Yeni Zelanda katliamı, yeni günlerin son sembolik işareti dünyayı anlatan. Kapitalizmin yeni model faşist biçimi, adım adım dünyaya yerleşiyor. Yeni Zelanda’da her katledilen kişinin arkasında bunu itinayla hazırlayan bir iktidar, devlet işte bütünüyle, hükümet başkanları, başbakanlar, kullanılış biçimine göre en sağdaki raftan seçilmiş bakanlar, müdürler yukardan aşağı birbirlerinin üstüne konulmuş emirler silsilesi ya da her ne derseniz artık, yavaş ve az pişmiş gündelik ırkçılık, göçmenlerin dünyanın her yerinde her gün yaşadığı, sokakta bir Kürt genci dışlanmışlığı yani her polis çevirmesinde mutlaka şüpheli, alışılmış çaresizlik içinde her yerde, insanların bırakın örgütlenmesini, yan yana durmasının, hatta ibadet etmesinin bile imkansızlaştığı, bir bilimkurguya dönüyor hayatımız.
Bu katliamı devletlerin hazırladığını söylemem doğrudan bir komplonun, hani casus filmlerinde janti kıyafetleriyle ve mutlaka gözlerini saklayan güneş gözlükleriyle, kameranın peşini takip ettiği aktörlerle hazırlandığı manasına gelmiyor. Post neoliberal dönemin yeni faşizmi, daha kötü ki büyük bir ırkçı ‘kimlik’ inşasıyla gelişiyor. Bu katliamda, silahları hazırlayanlar, görünen beyaz faşizmin küçük karakter boylarıyla, araklanmış aptal manifestolarıyla tetikçileri değil, mesela Meksika-ABD arasına duvar örmeye çalışan Trump’tır aslında. Bu duvar, hem Senato-Kongre bütçe oylamalarıyla durmuş, yapılıyor dedikleri yenilenmiş bazı beton bariyerler olarak var olsa da, esas etkisi bu değil, göçmenlere karşı beyaz faşizmin yükselen fikirlerini geliştirmesi inşa etmesi. Bu durum sadece ekstrem bir örnek olan Trump için de geçerli değil, demokrasinin kaynağı Avrupa! -bunu faşizmin kaynağı olarak da söyleyebilirsiniz- Ortadoğu göçmenlerini Türkiye bahçesinde tutmak için yaptıkları anlaşmada mesela, katliamın asli faili tüfeklerin mermilerinden başka bir şey değil. Yani bu katliamlar devletlerin dışlanmış ve ötekileştirilmiş üzerine kurulu yeni faşist ideolojinin, sivri uçları sadece.

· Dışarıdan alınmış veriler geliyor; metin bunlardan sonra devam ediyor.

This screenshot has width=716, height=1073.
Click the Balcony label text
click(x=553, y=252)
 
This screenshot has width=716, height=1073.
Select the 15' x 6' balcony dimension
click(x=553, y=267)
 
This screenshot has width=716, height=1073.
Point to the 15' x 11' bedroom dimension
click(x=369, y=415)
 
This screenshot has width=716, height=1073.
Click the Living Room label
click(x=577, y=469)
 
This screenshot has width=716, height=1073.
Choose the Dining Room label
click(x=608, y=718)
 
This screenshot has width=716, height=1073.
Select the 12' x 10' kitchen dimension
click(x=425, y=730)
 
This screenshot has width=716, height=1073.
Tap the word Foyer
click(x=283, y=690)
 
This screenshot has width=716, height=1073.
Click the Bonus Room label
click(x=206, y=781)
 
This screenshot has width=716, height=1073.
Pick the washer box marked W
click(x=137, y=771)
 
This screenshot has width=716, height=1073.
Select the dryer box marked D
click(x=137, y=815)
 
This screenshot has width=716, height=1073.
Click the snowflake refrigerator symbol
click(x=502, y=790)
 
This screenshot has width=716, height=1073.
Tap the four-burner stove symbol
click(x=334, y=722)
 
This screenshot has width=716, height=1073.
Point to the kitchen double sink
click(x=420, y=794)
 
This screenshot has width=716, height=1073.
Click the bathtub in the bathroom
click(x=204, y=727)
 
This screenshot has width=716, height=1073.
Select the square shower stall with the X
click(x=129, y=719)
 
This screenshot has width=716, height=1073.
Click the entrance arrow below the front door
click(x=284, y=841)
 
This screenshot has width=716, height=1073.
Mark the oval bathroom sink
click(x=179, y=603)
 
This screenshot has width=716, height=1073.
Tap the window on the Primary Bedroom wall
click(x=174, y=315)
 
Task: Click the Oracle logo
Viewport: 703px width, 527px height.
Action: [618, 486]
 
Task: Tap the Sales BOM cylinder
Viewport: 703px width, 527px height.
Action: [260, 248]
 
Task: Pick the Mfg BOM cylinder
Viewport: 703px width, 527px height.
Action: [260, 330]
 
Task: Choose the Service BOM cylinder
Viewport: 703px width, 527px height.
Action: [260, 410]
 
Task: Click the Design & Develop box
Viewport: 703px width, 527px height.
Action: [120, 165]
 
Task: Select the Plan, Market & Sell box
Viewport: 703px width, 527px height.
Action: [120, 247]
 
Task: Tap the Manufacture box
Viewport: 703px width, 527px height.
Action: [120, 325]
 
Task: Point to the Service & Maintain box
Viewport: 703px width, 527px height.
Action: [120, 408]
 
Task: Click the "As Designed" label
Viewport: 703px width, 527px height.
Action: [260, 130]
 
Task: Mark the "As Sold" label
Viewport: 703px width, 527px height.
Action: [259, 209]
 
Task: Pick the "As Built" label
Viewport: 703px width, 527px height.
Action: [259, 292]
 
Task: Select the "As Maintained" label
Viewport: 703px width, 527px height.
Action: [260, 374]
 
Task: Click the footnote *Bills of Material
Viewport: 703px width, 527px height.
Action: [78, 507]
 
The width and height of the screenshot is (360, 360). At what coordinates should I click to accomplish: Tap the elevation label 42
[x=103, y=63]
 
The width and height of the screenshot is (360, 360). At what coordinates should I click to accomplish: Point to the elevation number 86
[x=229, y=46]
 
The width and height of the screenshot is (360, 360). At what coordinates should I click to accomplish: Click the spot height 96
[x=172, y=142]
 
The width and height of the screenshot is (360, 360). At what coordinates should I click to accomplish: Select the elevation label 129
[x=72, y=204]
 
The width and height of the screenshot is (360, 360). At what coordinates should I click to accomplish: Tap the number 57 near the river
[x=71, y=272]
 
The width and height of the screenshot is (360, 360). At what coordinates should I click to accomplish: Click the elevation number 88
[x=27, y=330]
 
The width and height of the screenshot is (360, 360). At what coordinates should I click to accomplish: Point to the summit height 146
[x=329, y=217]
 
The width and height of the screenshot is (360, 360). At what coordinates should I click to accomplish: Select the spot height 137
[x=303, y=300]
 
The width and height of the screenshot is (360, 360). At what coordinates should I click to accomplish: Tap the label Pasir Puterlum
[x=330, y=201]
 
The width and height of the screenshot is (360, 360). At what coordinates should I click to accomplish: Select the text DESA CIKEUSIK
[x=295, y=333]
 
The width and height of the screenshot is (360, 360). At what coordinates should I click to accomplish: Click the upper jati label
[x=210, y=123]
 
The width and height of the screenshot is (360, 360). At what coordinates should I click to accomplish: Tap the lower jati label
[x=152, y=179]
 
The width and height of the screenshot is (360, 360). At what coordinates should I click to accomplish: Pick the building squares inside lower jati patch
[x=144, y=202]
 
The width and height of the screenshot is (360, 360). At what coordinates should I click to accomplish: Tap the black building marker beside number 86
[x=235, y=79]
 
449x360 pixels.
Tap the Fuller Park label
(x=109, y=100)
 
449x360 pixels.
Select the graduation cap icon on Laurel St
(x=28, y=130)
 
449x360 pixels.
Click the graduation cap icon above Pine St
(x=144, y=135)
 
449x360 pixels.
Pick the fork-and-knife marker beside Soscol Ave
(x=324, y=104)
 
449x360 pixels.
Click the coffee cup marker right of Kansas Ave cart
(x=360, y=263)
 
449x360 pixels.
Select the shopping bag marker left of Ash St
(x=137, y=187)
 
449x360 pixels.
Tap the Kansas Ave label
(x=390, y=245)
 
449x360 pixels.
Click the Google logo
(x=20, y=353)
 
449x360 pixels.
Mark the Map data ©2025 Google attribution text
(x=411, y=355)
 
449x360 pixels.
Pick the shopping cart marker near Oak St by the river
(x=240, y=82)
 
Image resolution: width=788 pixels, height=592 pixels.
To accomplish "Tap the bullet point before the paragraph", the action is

Dünyada artık her şey ‘mekan, kimlik ve ekoloji’ üzerinden oluyor dediğimizin üstünden 10 yıldan daha fazla geçti. Yeni Zelanda katliamı bunun son faşist ucuyken aynı şekilde mesela 10 Ekim katliamı ya da Antep’te Kürt düğününe konmuş İslamcı faşist bombası arasında da hiçbir fark yok.
Bu yüzden, dünyanın bir tarafında, yeni faşizm katliamlarla, kendisi için hazır ideolojinin üstünde seke seke gelirken, öte yandan benzer bir faşizme karşı var olma savaşını kazananların, farklı kimlikleri doğrudan özne olarak dahil ettikleri karşı pratik, daha da çarpıcı geliyor insana ve yeni faşizmin her katliamı, daha da haklı çıkarıyor bu pratiği…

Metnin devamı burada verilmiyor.